Budget 2020 : les promesses sur la solidarité internationale en danger

Budget 2020 : les promesses sur la solidarité internationale en danger

Paris, le mardi 22 octobre 2019 Les premières discussions autour de la taxe sur les transactions financières (TTF), taxe qui finance une partie importante de la politique française de solidarité internationale, ont pris fin la nuit dernière. En refusant d’augmenter son taux et la part de son affectation à la solidarité internationale, les député·e·s sont passé·e·s à côté d’une occasion unique de lutter plus vigoureusement contre les inégalités mondiales.

La France s’éloigne par conséquent un peu plus de l’engagement pris par Emmanuel Macron au début de son quinquennat : consacrer 0,55 % de la richesse nationale à la solidarité internationale. « Alors que le Président Macron continue de crier haut et fort son ambition d’atteindre la cible des 0,55 %, les ONG sont de plus en plus dubitatives quant à la capacité du gouvernement d’atteindre cet objectif. Or, ces derniers temps la France a fait des annonces importantes traduisant sa volonté d’investir plus dans la solidarité internationale, comme récemment pour le Fonds de lutte contre le sida, le paludisme et la malaria, ou dans les prochains jours pour le Fonds vert. », précise Cécile Duflot, directrice générale d’Oxfam France et administratrice de Coordination SUD.
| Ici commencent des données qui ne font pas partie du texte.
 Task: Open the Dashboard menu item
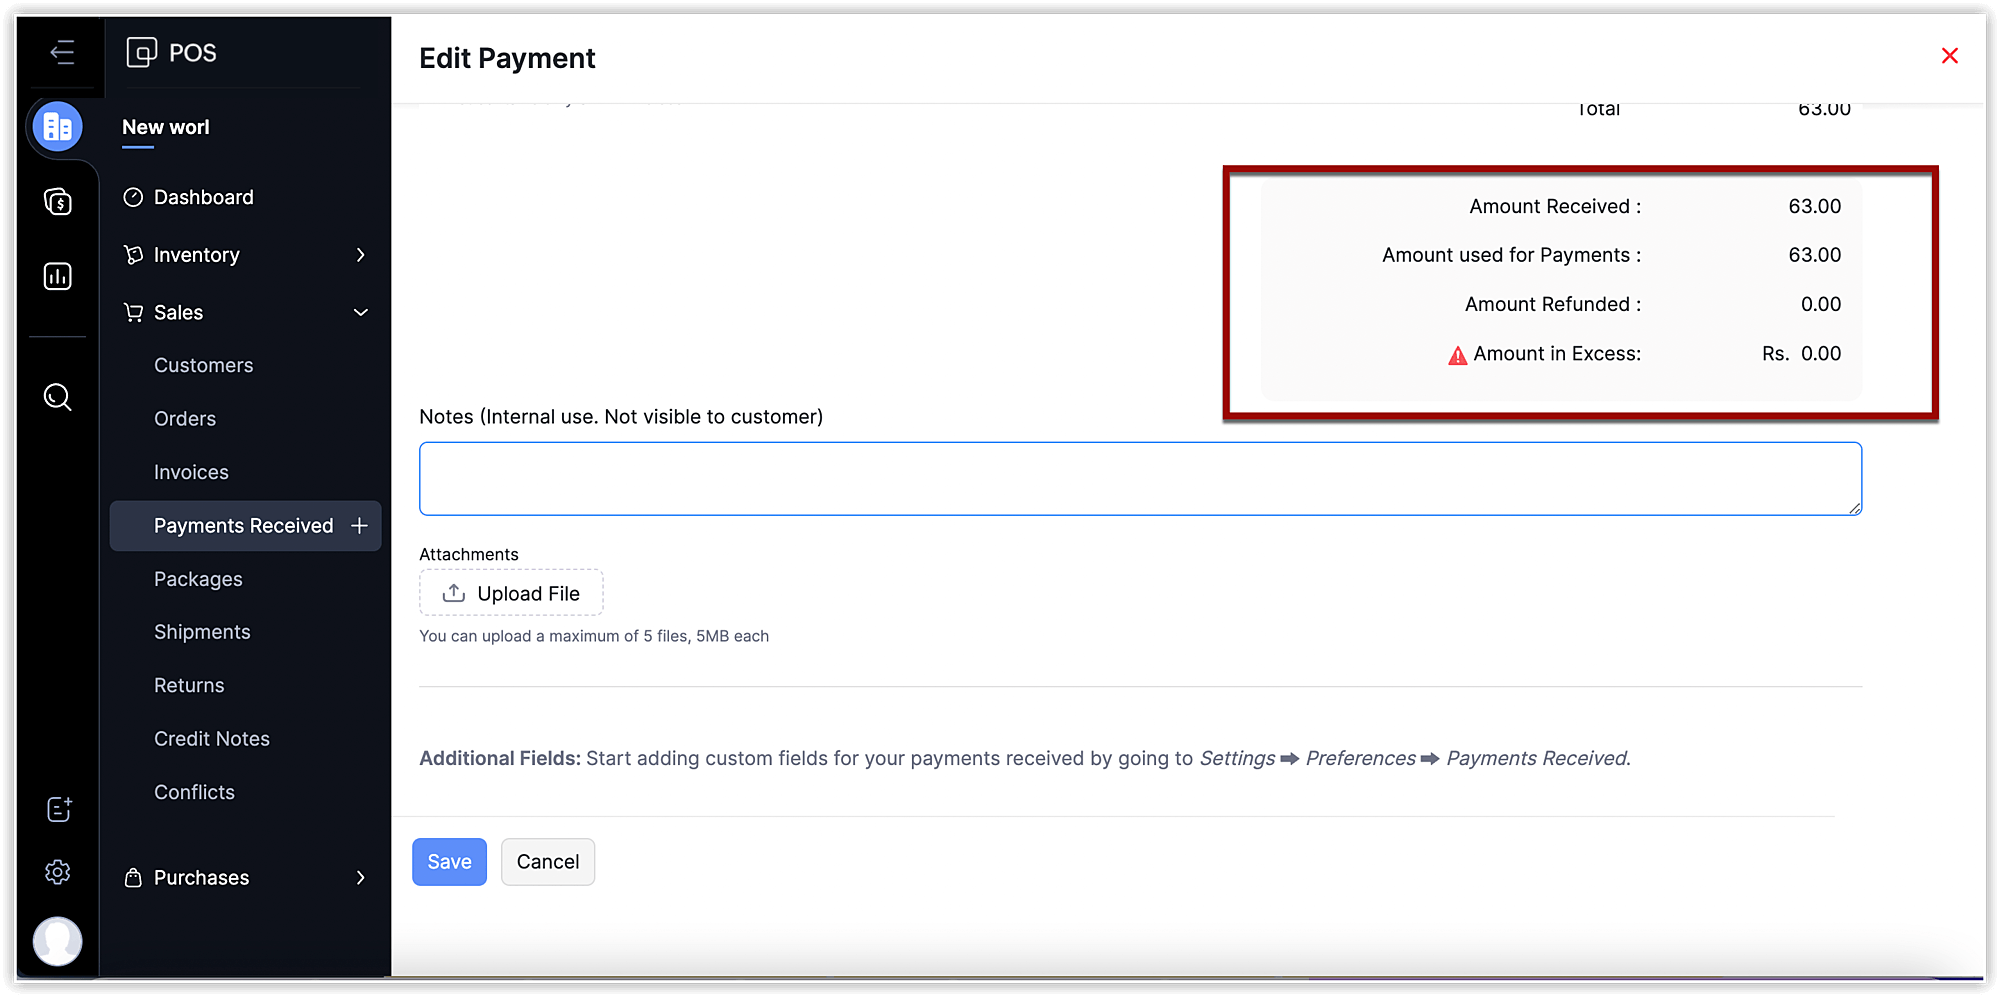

« Nous attendions donc légitimement un geste fort à l’Assemblée nationale démontrant la capacité du gouvernement à respecter ces différents engagements, à travers le rehaussement de la taxe sur les transactions financières. Malheureusement ni le gouvernement, ni les député·e·s n’ont saisi cette opportunité unique lors de l’examen en première lecture de la loi de finances pour 2020 », regrette Gautier Centlivre, responsable plaidoyer de Solidarité Sida et chef de file de la commission Aide publique au développement et financement du développement de Coordination SUD.

La balle est dans le camp du gouvernement et du Sénat en 2e lecture : « Afin de préserver la crédibilité internationale de la France, il ne reste donc plus que deux solutions : revoir à la hausse les crédits de la mission budgétaire « aide publique au développement », qui seront débattus la semaine prochaine, ou bien revenir sur ce vote lors de la seconde lecture », déclare Philippe Jahshan, président de Coordination SUD. Et d’ajouter « Face aux crises sociales, climatiques et humanitaires, l’aide publique au développement est un levier décisif pour la réduction de la pauvreté et des inégalités. La finance internationale doit prendre sa part de d’édification d’un monde plus solidaire et durable ; le relèvement des moyens issus de la TTF participe de cela ».

Dans les deux cas, Coordination SUD appelle nos décideurs et décideuses politiques au courage et au respect des engagements de la France.